You should do the same with all new incoming data.
This trains your model to be robust to both, original and cleaned data.

If you have already enough labelled noisy data, you could also try just training with the noisy data without any denoising. The network should figure it out alone; but it’s always a matter of the amount of training data.



Hello, yes I am using standard English release. What I am trying to figure out is if de-noising of a longer chunk can help me with longer audio inputs. But what I am seeing is, denoising does correct some words but it also causes a few(originally correct words) to be wrongly predicted. So overall gain in accuracy gets diminished.

Thanks. That looks like something I can try. Also, what I am thinking of is getting the longer audio chunks(that aren’t doing well) and train the model released by Mozilla using those.

How long are your longer chunks on average?

For inference, I do filtering on my input data. I experimented with denoising (RNNoise) and found it to be slow and not provide much improvement. It does improve, but normalizing led to the best improvement in accuracy. After that, high-pass and low-pass filters are nearly cost-free and showed very slight improvements as well. The order of filtering also has an effect.

1 Like

Hi, >10 sec. And the results I get are not totally wrong. It’s like:

The words enclosed in [ ] are predicted wrong, I have mentioned the correct word along side the wrong word.

[digit]try pushing any buttons on the side and see if for any light comes up on the [keep or]keypad if you hear a beep [on]tone out of it. yes there is a [bed]beep. i have light flashing.

There are other cases as well, where the words don’t make sense. But those are mostly longer audios. In shorter audios, generally it makes good sense when you read the prediction.

Hi, thanks for sharing. Can you share your code snippet, if possible?

I was surprised by how much better my WER got after I tuned my microphone. Make sure it isn’t getting distorted by being set too high. I’m on UBUNTU, and I played around with PulseEffects web RTC settings. Those can really help.

1 Like

(uses and
I ended up running through maybe 1/4 of the total possible combinations to see what worked best for me.


Thanks! Using recorded audios right now but will keep in mind when I switch to streaming.

I’ll check this out and will also post here, the approach that helped me the most.

Hello All. For users, who are working on audio denoising/noise reduction, please check this out. This denoiser released by facebook.

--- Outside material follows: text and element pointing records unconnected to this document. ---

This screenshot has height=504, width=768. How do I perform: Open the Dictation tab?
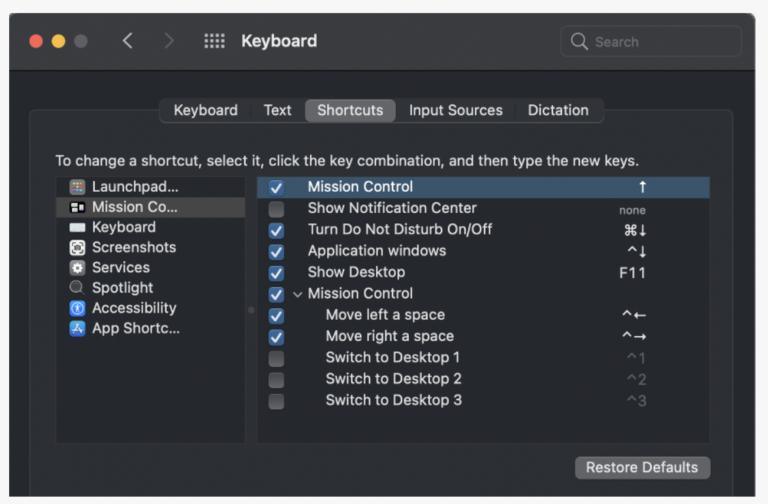tap(558, 110)
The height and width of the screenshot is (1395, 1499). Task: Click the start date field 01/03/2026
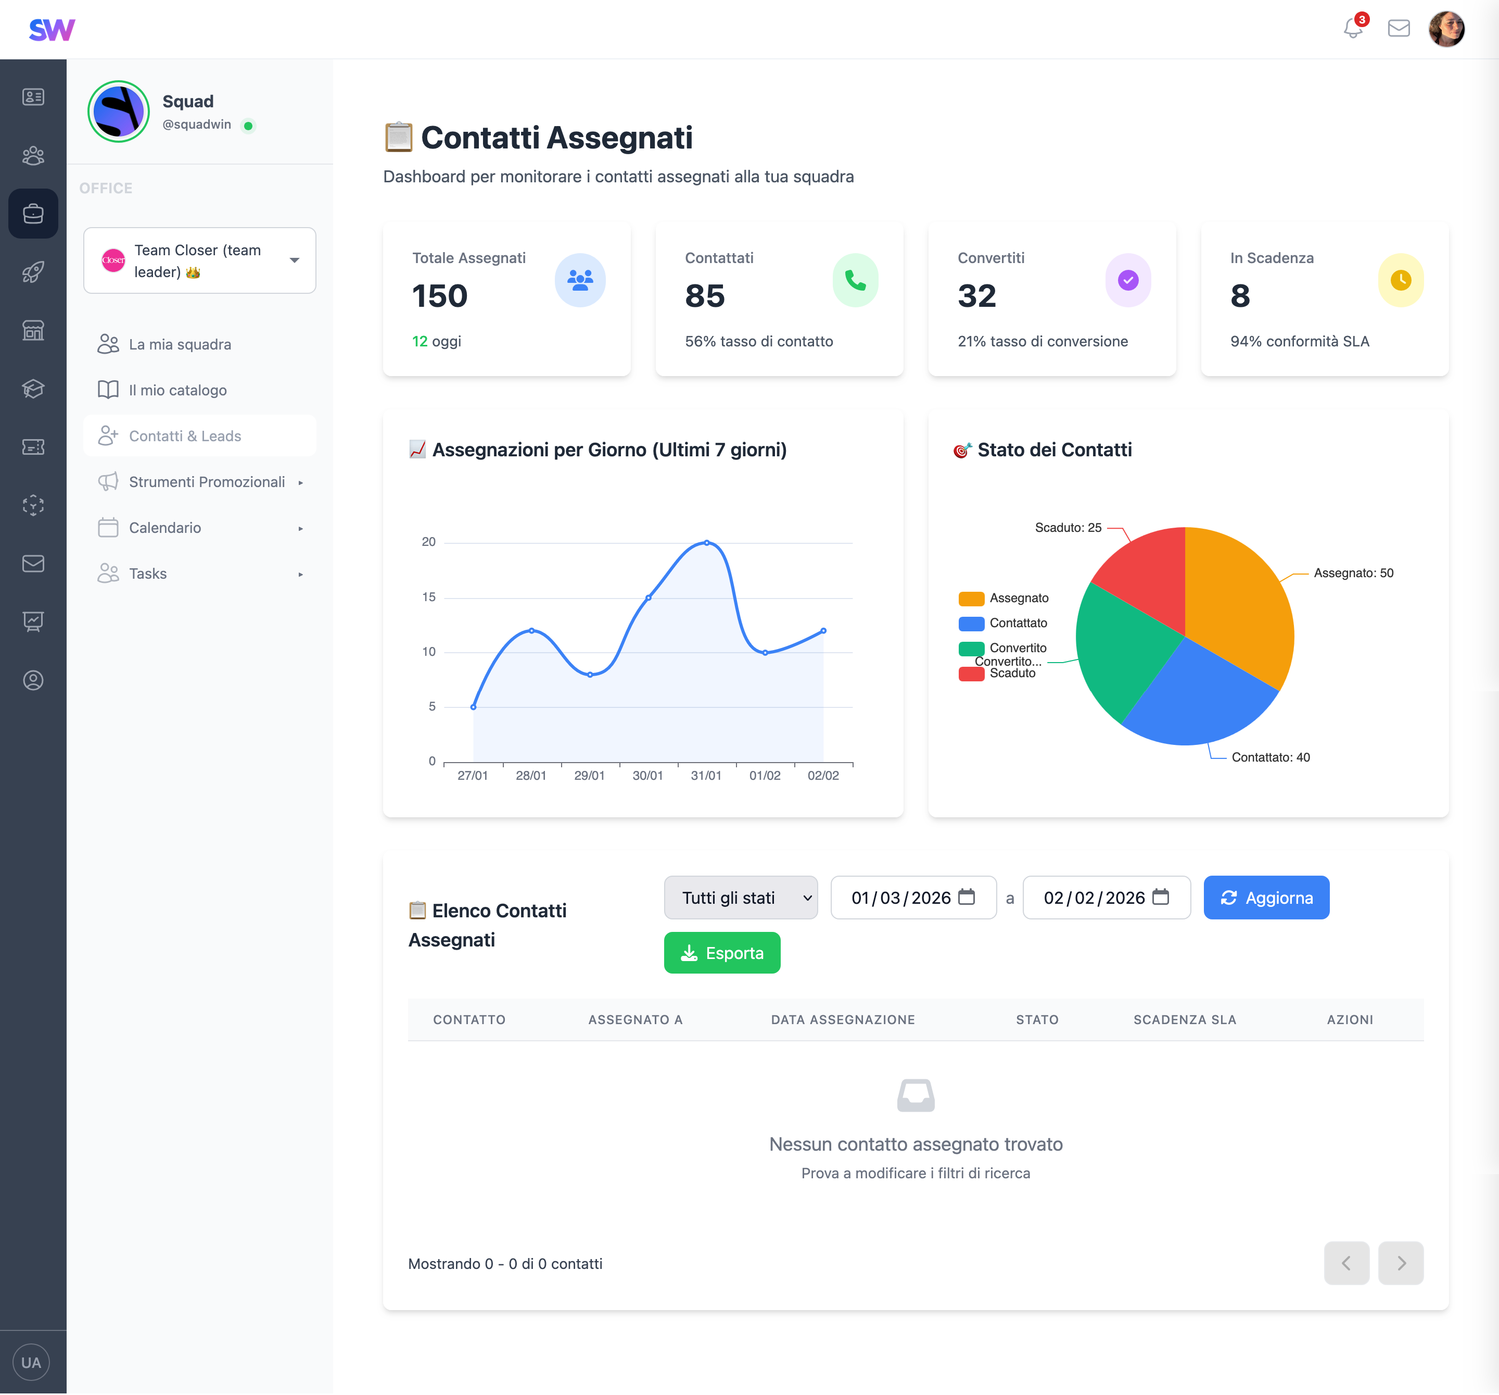click(901, 898)
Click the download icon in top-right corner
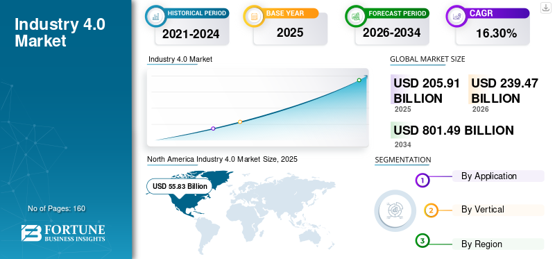Screen dimensions: 555x259 point(545,8)
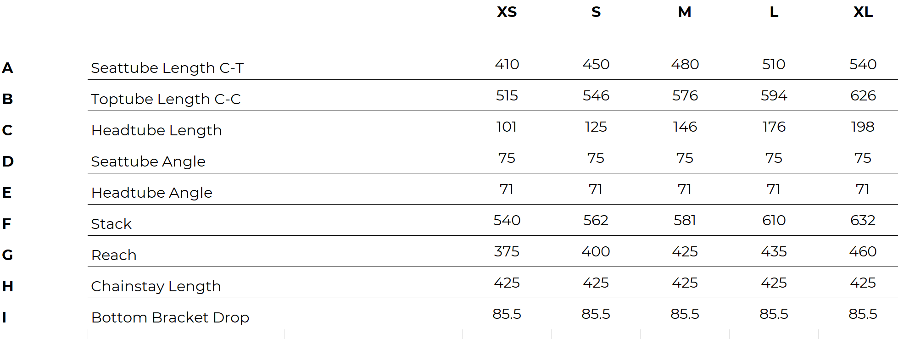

After the environment is set up, this is code that I used:

python -m denoiser.enhance --dns64 --noisy_dir=<path to the dir with the noisy files> --out_dir=<path to store enhanced files>

I tried it out and the noise reduction is more prominent than RNNoise, at least it was on the data I tested it on. Hope it helps!

1 Like

Yes, fbr-denoise is very good, but is also demanding high cpu resources compared to RNNoise.